Your objective
Transcribe only the lines of the listing below from the one holding "Task: Click the МЕДИЦИНСКАЯ ЛАБОРАТОРИЯ label" through the one holding "Task: Open the quick", inclusive, without any change.

Extracted information
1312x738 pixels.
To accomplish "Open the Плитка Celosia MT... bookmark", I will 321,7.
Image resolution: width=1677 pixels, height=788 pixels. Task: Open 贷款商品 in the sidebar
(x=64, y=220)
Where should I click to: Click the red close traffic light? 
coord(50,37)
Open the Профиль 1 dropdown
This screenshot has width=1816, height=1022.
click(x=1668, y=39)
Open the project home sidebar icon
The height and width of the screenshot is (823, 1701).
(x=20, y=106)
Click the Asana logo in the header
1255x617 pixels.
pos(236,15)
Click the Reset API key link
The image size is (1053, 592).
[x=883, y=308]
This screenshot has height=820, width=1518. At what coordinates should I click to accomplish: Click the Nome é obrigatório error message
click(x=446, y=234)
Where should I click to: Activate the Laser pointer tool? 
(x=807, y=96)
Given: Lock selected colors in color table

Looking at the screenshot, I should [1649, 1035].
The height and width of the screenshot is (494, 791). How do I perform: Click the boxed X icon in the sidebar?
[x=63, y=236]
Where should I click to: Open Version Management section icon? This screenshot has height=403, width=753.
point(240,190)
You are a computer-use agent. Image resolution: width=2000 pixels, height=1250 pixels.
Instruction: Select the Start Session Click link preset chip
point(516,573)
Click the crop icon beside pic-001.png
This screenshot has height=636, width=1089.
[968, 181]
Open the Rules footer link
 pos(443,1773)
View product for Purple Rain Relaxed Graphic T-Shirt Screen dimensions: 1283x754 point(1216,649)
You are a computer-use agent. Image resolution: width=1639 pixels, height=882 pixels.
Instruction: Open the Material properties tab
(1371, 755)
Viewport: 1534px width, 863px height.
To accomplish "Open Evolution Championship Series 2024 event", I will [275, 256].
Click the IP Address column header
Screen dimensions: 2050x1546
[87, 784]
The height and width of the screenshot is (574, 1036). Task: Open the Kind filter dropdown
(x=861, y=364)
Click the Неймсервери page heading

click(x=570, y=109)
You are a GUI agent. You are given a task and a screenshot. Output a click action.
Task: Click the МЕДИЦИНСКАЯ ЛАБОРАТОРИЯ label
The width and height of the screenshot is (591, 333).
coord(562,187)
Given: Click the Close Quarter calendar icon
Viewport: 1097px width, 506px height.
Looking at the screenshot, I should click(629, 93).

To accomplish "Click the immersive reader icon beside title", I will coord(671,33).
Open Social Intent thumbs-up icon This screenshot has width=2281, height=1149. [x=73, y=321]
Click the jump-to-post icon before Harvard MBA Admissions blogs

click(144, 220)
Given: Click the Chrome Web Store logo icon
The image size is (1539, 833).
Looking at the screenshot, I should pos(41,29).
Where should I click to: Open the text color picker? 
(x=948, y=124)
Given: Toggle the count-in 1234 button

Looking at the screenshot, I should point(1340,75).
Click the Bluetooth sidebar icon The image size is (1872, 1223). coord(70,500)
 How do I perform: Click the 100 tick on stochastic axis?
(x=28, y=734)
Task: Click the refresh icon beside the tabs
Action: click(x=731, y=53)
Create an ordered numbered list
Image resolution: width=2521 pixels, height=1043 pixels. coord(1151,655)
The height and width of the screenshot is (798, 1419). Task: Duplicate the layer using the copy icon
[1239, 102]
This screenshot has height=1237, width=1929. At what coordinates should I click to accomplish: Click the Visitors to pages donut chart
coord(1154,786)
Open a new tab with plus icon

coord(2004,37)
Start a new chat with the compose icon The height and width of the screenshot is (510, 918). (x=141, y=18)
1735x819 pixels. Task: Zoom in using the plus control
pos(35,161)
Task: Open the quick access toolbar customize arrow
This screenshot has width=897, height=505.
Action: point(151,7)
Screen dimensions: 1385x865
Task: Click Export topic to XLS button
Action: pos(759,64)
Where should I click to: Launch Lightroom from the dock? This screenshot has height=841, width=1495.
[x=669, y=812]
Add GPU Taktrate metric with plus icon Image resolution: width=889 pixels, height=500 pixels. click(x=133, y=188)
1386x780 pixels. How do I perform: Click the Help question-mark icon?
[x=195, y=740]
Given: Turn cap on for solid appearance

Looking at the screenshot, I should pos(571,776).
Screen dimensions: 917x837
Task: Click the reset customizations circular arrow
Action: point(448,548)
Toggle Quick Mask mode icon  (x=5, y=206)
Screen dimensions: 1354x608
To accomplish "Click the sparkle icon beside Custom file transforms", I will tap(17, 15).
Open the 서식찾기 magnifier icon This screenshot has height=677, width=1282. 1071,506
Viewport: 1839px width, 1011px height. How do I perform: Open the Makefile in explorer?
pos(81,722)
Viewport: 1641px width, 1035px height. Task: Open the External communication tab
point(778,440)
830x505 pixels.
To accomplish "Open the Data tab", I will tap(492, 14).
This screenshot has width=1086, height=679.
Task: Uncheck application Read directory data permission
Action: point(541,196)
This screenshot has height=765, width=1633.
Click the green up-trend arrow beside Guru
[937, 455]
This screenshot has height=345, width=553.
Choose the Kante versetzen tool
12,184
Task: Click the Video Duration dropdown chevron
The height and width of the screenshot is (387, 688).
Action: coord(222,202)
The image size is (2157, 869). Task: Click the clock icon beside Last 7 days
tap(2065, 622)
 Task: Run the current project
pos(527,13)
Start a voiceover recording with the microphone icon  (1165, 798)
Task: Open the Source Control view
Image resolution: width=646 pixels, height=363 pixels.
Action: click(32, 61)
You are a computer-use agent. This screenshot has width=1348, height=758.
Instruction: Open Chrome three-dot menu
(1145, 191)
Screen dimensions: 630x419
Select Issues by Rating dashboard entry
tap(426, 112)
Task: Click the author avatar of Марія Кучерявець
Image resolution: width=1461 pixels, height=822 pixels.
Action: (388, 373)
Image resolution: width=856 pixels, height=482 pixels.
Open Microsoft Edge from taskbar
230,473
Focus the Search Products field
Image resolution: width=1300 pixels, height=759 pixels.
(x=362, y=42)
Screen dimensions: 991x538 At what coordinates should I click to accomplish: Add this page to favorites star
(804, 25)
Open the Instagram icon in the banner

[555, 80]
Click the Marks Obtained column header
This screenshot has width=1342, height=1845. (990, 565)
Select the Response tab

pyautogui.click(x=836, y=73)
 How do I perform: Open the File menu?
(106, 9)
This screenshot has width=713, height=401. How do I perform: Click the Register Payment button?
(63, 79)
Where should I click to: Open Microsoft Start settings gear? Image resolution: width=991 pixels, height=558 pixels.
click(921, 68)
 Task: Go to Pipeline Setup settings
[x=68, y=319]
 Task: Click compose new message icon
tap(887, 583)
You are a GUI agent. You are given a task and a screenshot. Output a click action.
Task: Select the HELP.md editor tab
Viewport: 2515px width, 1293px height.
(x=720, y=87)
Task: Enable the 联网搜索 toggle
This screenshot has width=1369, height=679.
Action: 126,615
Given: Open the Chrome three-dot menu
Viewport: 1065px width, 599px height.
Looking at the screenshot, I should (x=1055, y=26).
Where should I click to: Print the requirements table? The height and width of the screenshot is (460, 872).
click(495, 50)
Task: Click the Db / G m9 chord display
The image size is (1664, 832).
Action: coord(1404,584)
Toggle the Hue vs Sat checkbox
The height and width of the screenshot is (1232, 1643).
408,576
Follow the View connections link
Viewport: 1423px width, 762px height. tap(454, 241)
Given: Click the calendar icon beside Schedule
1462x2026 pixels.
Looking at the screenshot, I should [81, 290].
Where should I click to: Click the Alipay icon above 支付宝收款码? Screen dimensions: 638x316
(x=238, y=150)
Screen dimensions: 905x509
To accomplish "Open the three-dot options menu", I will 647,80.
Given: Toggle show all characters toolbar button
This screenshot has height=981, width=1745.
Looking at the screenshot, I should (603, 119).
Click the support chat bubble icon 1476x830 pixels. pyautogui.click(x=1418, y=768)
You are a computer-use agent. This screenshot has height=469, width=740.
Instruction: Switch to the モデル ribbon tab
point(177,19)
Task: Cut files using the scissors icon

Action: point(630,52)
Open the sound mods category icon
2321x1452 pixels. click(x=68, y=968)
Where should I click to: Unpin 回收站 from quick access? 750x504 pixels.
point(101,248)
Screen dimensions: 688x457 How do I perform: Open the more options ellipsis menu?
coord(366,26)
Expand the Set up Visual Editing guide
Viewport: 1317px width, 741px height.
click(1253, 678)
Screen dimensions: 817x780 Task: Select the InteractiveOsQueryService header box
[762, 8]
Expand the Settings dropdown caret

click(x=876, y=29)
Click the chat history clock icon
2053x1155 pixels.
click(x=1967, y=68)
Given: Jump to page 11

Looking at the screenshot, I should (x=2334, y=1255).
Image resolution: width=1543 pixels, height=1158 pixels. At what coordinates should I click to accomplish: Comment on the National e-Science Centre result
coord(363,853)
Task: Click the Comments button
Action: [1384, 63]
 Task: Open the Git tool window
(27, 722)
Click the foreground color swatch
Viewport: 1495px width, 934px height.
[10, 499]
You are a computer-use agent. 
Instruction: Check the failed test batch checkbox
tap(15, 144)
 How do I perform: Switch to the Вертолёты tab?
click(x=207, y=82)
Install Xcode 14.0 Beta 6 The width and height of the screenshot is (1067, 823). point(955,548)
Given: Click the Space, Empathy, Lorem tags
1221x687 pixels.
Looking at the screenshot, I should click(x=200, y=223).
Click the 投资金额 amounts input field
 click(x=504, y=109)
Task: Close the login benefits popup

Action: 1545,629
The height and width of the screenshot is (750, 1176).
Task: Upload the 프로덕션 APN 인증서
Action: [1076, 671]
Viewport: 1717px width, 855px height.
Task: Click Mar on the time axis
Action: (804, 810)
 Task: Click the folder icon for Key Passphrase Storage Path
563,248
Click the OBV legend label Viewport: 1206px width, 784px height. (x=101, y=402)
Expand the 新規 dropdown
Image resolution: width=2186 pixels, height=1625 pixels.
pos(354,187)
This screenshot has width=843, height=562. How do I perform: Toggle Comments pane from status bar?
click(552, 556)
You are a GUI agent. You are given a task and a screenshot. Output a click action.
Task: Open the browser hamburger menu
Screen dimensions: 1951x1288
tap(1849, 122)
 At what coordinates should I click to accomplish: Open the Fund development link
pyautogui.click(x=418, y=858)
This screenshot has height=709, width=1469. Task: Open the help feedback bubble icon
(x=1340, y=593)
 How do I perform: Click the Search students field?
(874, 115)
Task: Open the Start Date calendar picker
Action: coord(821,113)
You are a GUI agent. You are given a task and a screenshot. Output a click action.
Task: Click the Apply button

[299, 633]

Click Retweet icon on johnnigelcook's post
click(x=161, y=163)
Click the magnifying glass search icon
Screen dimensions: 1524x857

Exercise result
Task: Click the МЕДИЦИНСКАЯ ЛАБОРАТОРИЯ label
The width and height of the screenshot is (591, 333).
coord(562,187)
Given: Click the Close Quarter calendar icon
Viewport: 1097px width, 506px height.
Looking at the screenshot, I should click(629, 93).

To accomplish "Click the immersive reader icon beside title", I will coord(671,33).
Open Social Intent thumbs-up icon This screenshot has width=2281, height=1149. [x=73, y=321]
Click the jump-to-post icon before Harvard MBA Admissions blogs

click(144, 220)
Given: Click the Chrome Web Store logo icon
The image size is (1539, 833).
Looking at the screenshot, I should pos(41,29).
Where should I click to: Open the text color picker? 
(x=948, y=124)
Given: Toggle the count-in 1234 button

Looking at the screenshot, I should point(1340,75).
Click the Bluetooth sidebar icon The image size is (1872, 1223). coord(70,500)
 How do I perform: Click the 100 tick on stochastic axis?
(x=28, y=734)
Task: Click the refresh icon beside the tabs
Action: click(x=731, y=53)
Create an ordered numbered list
Image resolution: width=2521 pixels, height=1043 pixels. coord(1151,655)
The height and width of the screenshot is (798, 1419). Task: Duplicate the layer using the copy icon
[1239, 102]
This screenshot has height=1237, width=1929. At what coordinates should I click to accomplish: Click the Visitors to pages donut chart
coord(1154,786)
Open a new tab with plus icon

coord(2004,37)
Start a new chat with the compose icon The height and width of the screenshot is (510, 918). (x=141, y=18)
1735x819 pixels. Task: Zoom in using the plus control
pos(35,161)
Task: Open the quick access toolbar customize arrow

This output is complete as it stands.